Лавровый венец Аполлона. Лавровый венок в руке императрицы Екатерины. Лавр, лепной, на фасаде театра. И чугунным лавром увиты основания канделябров, освещающих памятник.
Возможность выбора. Вся прежняя моя жизнь ушла; чужой мне, темный сквер; чужие лавровые венки. Жизнь, в которой, прибегала ко мне, весело и изящно, как балеринка, перепрыгивая через вечерние лужи, прибегала девочка с влажными и насмешливыми глазами, та жизнь тоже исчезла; и прав был Калмык. Конечно; я мог сколько угодно живописать доверчивым девочкам в анекдотах идиотизм ротных старшин; тайной моей было то, как я испытывал робость перед моим старшиной. В полку его звали Калмык.
Вечно молчащий, как булыжник. Темные калмыцкие скулы. Низкорослый и тощий. И тугой, как пружинное железо; мог без видимой натуги расшвырять четырех крепких десантников. Четырежды раненный в войну; и навечно замкнутый мрачной, неизвестной нам тяжестью знания. Уже я был сержантом. Третий год службы, двадцать восемь прыжков. Лихим сержантом, нахрапистым и веселым, упрямым и злым; и Калмык удостоил меня разговором. Г… из тебя сержант; и взглянул, тяжелым взглядом; начальству можешь мозги хлебать. Кругом прав Калмык. По моей вине утопили бронетранспортер. И я нырял, с тросом, в зимнюю прорубь; остервеневший от злости; боясь не командира полка, а взгляда Калмыка. Осенние учения и лихость моего взвода не умягчили Калмыка. В октябре я гулял уже в Ленинграде… гулял в осеннем Ленинграде, и дружил с Хромым.
Кругом прав Калмык. Черт знает, как очутился рядом со мной Хромой. Истерик, подонок, сволочь. Волочил ногу в тяжелом ортопедическом ботинке, припадая на металлическую палку. Той палкой Хромой любил драться; и дрался изощренно и жестоко. И ведь было в нем, ненавидящем весь мир, какое-то горячее очарование, неукротимое, что так притягивало меня к нему.

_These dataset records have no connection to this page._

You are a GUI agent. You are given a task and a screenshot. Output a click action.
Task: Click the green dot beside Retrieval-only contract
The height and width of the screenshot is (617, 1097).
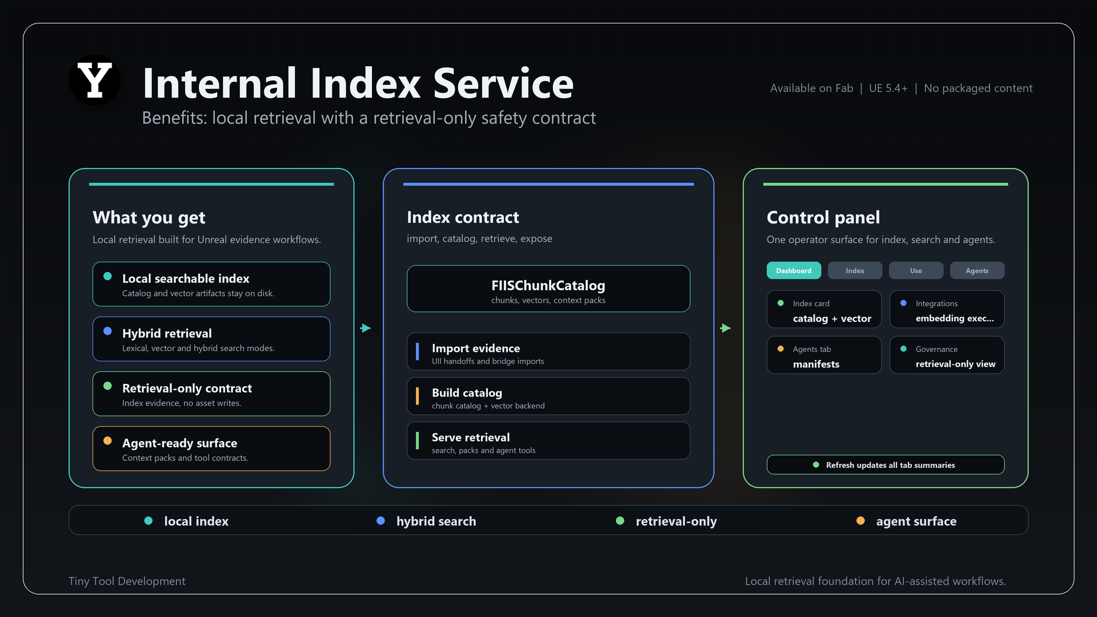[107, 386]
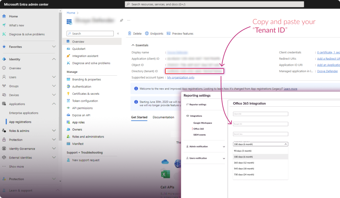Viewport: 340px width, 198px height.
Task: Pin the app with pushpin icon
Action: (x=121, y=21)
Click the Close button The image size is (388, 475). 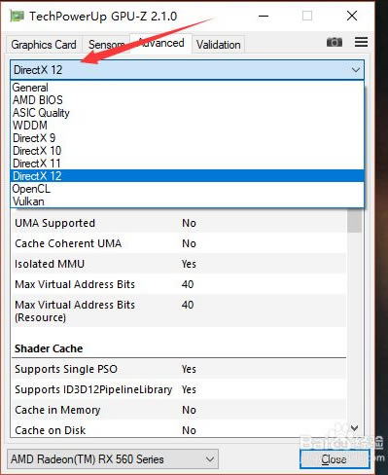(x=335, y=458)
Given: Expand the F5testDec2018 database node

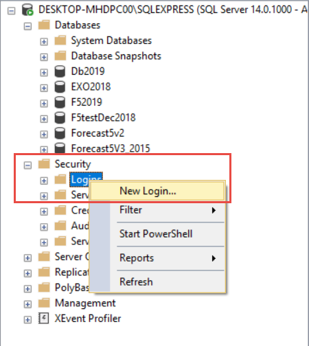Looking at the screenshot, I should pos(44,119).
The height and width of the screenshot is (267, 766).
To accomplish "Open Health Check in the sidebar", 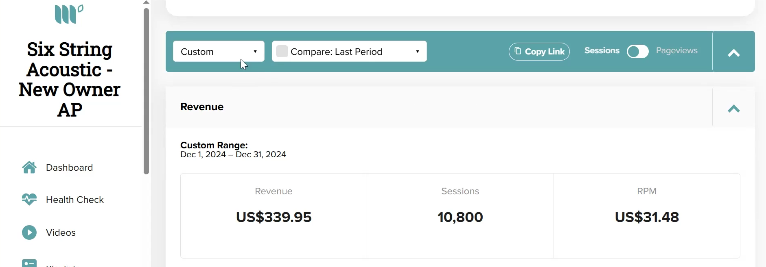I will click(75, 200).
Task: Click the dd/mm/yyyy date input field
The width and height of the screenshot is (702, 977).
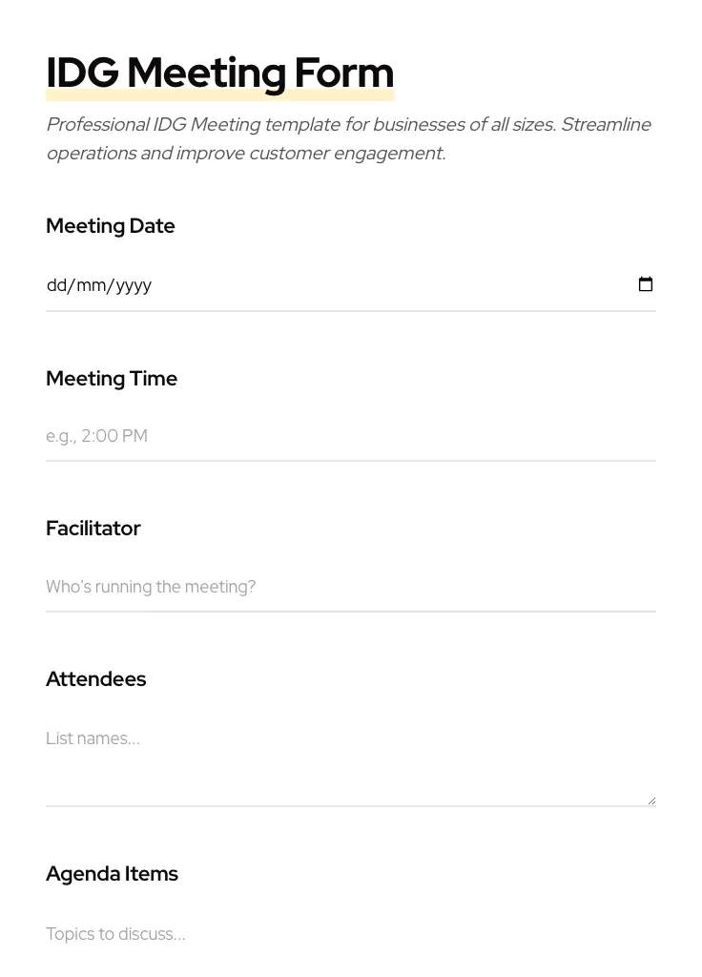Action: pos(286,284)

Как он играл на бильярде! ненавистью, вдохновенной, клал шары, чуть не выламывая лузы. Как он играл в карты! и с какой торжествующей усмешкой пересчитывал деньги, издеваясь над проигравшим. И мне искренне хотелось ему нравиться… что-то неприятное, о чем даже не хочется вспоминать. Осенний солнечный день, в переулке под кленами, на Ждановке. Пацаны, мелочь, все лет десяти, вдруг кучей кинулись бить Хромого. Кинулись избивать Хромого с лютой, непонятной мне враждебностью; и я Хромого защитил.
В ту осень Хромой исчез. Как в воду. Кто-то говорил, что его убили; за что убили, неизвестно; но я знал, что там было за что убить. Темная история; темная очень; и я забыл Хромого с облегчением; и забыл глупую драку с мальчишками в переулке на Ждановке. Уже я восстановился в университете; глубокая, синяя зима; и я сочинял ночами книгу: еще не зная, что пишу книгу; великолепная жизнь… Чичагов был адмирал.